Task directions |
Reproduce each line of the data exactly as it is.

Task inputs |
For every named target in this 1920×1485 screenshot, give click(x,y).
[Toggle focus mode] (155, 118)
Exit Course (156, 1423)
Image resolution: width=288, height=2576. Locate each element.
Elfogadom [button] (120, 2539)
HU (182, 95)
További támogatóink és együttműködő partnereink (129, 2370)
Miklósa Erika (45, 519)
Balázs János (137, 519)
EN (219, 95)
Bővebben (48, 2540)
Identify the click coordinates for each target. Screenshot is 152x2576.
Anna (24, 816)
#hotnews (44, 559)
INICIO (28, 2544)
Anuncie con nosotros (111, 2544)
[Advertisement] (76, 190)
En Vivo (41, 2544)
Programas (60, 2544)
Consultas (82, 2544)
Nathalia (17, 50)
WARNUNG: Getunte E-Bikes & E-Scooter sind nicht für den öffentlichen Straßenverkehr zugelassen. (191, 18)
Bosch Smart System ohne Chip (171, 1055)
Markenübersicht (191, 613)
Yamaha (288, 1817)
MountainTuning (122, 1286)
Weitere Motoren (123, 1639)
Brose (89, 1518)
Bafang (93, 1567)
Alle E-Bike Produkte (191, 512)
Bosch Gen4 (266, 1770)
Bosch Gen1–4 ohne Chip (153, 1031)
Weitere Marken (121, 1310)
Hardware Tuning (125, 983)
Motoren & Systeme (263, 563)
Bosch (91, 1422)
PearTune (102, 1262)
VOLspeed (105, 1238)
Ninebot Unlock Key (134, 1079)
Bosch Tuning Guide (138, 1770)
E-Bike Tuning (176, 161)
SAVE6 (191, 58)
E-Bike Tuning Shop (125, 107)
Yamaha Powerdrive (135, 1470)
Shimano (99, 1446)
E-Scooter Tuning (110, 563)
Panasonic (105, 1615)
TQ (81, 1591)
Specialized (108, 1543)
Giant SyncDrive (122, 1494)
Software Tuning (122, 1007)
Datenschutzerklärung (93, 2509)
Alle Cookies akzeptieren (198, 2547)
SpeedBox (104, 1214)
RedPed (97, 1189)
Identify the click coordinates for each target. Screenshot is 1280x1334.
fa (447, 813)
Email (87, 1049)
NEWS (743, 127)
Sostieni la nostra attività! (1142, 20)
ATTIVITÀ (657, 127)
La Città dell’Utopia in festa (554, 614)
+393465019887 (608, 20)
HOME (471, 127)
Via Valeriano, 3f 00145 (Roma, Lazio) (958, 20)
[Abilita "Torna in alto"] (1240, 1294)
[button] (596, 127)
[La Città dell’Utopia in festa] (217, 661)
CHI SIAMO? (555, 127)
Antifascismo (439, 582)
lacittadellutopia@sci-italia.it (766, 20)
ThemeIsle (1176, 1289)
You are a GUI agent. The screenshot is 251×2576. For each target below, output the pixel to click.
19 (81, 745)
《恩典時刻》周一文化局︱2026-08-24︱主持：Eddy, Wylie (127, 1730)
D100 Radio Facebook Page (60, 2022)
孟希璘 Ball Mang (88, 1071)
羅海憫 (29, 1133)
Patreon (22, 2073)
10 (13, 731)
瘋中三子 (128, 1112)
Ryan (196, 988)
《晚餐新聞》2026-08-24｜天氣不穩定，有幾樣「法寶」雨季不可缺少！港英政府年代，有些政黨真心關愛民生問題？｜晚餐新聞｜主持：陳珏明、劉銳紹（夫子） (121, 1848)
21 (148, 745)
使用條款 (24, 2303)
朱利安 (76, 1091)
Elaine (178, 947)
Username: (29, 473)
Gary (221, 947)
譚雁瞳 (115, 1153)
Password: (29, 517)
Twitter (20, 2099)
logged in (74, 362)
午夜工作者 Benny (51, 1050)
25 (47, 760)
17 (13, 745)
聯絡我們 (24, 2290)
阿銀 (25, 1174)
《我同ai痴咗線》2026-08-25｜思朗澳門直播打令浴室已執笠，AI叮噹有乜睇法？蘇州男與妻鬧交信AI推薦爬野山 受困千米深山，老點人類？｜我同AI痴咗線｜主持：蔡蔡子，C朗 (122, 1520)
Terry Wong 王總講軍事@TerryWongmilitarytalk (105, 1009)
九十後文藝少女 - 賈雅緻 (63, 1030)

Response below |
For every named target in this 1920×1485 screenshot, give click(x,y).
[Toggle focus mode] (155, 118)
Exit Course (156, 1423)
Image resolution: width=288, height=2576. Locate each element.
Elfogadom [button] (120, 2539)
HU (182, 95)
További támogatóink és együttműködő partnereink (129, 2370)
Miklósa Erika (45, 519)
Balázs János (137, 519)
EN (219, 95)
Bővebben (48, 2540)
Identify the click coordinates for each target. Screenshot is 152x2576.
Anna (24, 816)
#hotnews (44, 559)
INICIO (28, 2544)
Anuncie con nosotros (111, 2544)
[Advertisement] (76, 190)
En Vivo (41, 2544)
Programas (60, 2544)
Consultas (82, 2544)
Nathalia (17, 50)
WARNUNG: Getunte E-Bikes & E-Scooter sind nicht für den öffentlichen Straßenverkehr zugelassen. (191, 18)
Bosch Smart System ohne Chip (171, 1055)
Markenübersicht (191, 613)
Yamaha (288, 1817)
MountainTuning (122, 1286)
Weitere Motoren (123, 1639)
Brose (89, 1518)
Bafang (93, 1567)
Alle E-Bike Produkte (191, 512)
Bosch Gen4 (266, 1770)
Bosch Gen1–4 ohne Chip (153, 1031)
Weitere Marken (121, 1310)
Hardware Tuning (125, 983)
Motoren & Systeme (263, 563)
Bosch (91, 1422)
PearTune (102, 1262)
VOLspeed (105, 1238)
Ninebot Unlock Key (134, 1079)
Bosch Tuning Guide (138, 1770)
E-Bike Tuning (176, 161)
SAVE6 (191, 58)
E-Bike Tuning Shop (125, 107)
Yamaha Powerdrive (135, 1470)
Shimano (99, 1446)
E-Scooter Tuning (110, 563)
Panasonic (105, 1615)
TQ (81, 1591)
Specialized (108, 1543)
Giant SyncDrive (122, 1494)
Software Tuning (122, 1007)
Datenschutzerklärung (93, 2509)
Alle Cookies akzeptieren (198, 2547)
SpeedBox (104, 1214)
RedPed (97, 1189)
Identify the click coordinates for each target. Screenshot is 1280x1334.
fa (447, 813)
Email (87, 1049)
NEWS (743, 127)
Sostieni la nostra attività! (1142, 20)
ATTIVITÀ (657, 127)
La Città dell’Utopia in festa (554, 614)
+393465019887 (608, 20)
HOME (471, 127)
Via Valeriano, 3f 00145 (Roma, Lazio) (958, 20)
[Abilita "Torna in alto"] (1240, 1294)
[button] (596, 127)
[La Città dell’Utopia in festa] (217, 661)
CHI SIAMO? (555, 127)
Antifascismo (439, 582)
lacittadellutopia@sci-italia.it (766, 20)
ThemeIsle (1176, 1289)
You are a GUI agent. The screenshot is 251×2576. For each target below, output the pixel to click.
19 (81, 745)
《恩典時刻》周一文化局︱2026-08-24︱主持：Eddy, Wylie (127, 1730)
D100 Radio Facebook Page (60, 2022)
孟希璘 Ball Mang (88, 1071)
羅海憫 (29, 1133)
Patreon (22, 2073)
10 (13, 731)
瘋中三子 (128, 1112)
Ryan (196, 988)
《晚餐新聞》2026-08-24｜天氣不穩定，有幾樣「法寶」雨季不可缺少！港英政府年代，有些政黨真心關愛民生問題？｜晚餐新聞｜主持：陳珏明、劉銳紹（夫子） (121, 1848)
21 (148, 745)
使用條款 (24, 2303)
朱利安 (76, 1091)
Elaine (178, 947)
Username: (29, 473)
Gary (221, 947)
譚雁瞳 (115, 1153)
Password: (29, 517)
Twitter (20, 2099)
logged in (74, 362)
午夜工作者 Benny (51, 1050)
25 (47, 760)
17 (13, 745)
聯絡我們 (24, 2290)
阿銀 (25, 1174)
《我同ai痴咗線》2026-08-25｜思朗澳門直播打令浴室已執笠，AI叮噹有乜睇法？蘇州男與妻鬧交信AI推薦爬野山 受困千米深山，老點人類？｜我同AI痴咗線｜主持：蔡蔡子，C朗 (122, 1520)
Terry Wong 王總講軍事@TerryWongmilitarytalk (105, 1009)
九十後文藝少女 - 賈雅緻 (63, 1030)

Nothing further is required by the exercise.